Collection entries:
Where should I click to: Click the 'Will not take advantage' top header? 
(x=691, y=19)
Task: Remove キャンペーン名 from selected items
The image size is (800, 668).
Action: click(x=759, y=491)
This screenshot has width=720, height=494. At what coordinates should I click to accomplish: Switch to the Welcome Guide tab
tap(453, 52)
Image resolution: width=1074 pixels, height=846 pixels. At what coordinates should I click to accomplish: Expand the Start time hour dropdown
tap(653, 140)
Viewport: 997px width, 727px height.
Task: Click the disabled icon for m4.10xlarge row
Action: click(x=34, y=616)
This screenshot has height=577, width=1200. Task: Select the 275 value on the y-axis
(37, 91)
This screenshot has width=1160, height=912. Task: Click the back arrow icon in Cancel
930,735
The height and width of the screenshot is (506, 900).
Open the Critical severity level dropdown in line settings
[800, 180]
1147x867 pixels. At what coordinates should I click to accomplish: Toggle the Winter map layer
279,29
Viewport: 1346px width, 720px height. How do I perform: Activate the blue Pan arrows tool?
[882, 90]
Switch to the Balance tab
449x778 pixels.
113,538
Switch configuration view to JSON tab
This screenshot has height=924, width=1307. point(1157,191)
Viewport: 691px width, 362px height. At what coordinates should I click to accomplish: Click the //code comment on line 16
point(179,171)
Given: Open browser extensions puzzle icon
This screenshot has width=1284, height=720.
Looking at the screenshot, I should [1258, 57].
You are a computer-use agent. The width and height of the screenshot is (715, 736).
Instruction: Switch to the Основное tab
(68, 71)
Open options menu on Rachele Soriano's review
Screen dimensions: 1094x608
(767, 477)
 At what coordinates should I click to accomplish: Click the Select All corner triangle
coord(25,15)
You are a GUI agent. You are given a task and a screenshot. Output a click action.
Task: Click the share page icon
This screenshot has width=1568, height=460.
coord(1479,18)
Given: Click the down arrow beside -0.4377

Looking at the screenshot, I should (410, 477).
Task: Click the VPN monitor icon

■ **Task objective**
Reproduce the entries above in full, verbatim.

■ **Solution for this task**
Where should I click to: Click the 'Will not take advantage' top header? 
(x=691, y=19)
Task: Remove キャンペーン名 from selected items
The image size is (800, 668).
Action: click(x=759, y=491)
This screenshot has width=720, height=494. At what coordinates should I click to accomplish: Switch to the Welcome Guide tab
tap(453, 52)
Image resolution: width=1074 pixels, height=846 pixels. At what coordinates should I click to accomplish: Expand the Start time hour dropdown
tap(653, 140)
Viewport: 997px width, 727px height.
Task: Click the disabled icon for m4.10xlarge row
Action: click(x=34, y=616)
This screenshot has height=577, width=1200. Task: Select the 275 value on the y-axis
(37, 91)
This screenshot has width=1160, height=912. Task: Click the back arrow icon in Cancel
930,735
The height and width of the screenshot is (506, 900).
Open the Critical severity level dropdown in line settings
[800, 180]
1147x867 pixels. At what coordinates should I click to accomplish: Toggle the Winter map layer
279,29
Viewport: 1346px width, 720px height. How do I perform: Activate the blue Pan arrows tool?
[882, 90]
Switch to the Balance tab
449x778 pixels.
113,538
Switch configuration view to JSON tab
This screenshot has height=924, width=1307. point(1157,191)
Viewport: 691px width, 362px height. At what coordinates should I click to accomplish: Click the //code comment on line 16
point(179,171)
Given: Open browser extensions puzzle icon
This screenshot has width=1284, height=720.
Looking at the screenshot, I should [1258, 57].
You are a computer-use agent. The width and height of the screenshot is (715, 736).
Instruction: Switch to the Основное tab
(68, 71)
Open options menu on Rachele Soriano's review
Screen dimensions: 1094x608
(767, 477)
 At what coordinates should I click to accomplish: Click the Select All corner triangle
coord(25,15)
You are a GUI agent. You are given a task and a screenshot. Output a click action.
Task: Click the share page icon
This screenshot has width=1568, height=460.
coord(1479,18)
Given: Click the down arrow beside -0.4377

Looking at the screenshot, I should (410, 477).
Task: Click the VPN monitor icon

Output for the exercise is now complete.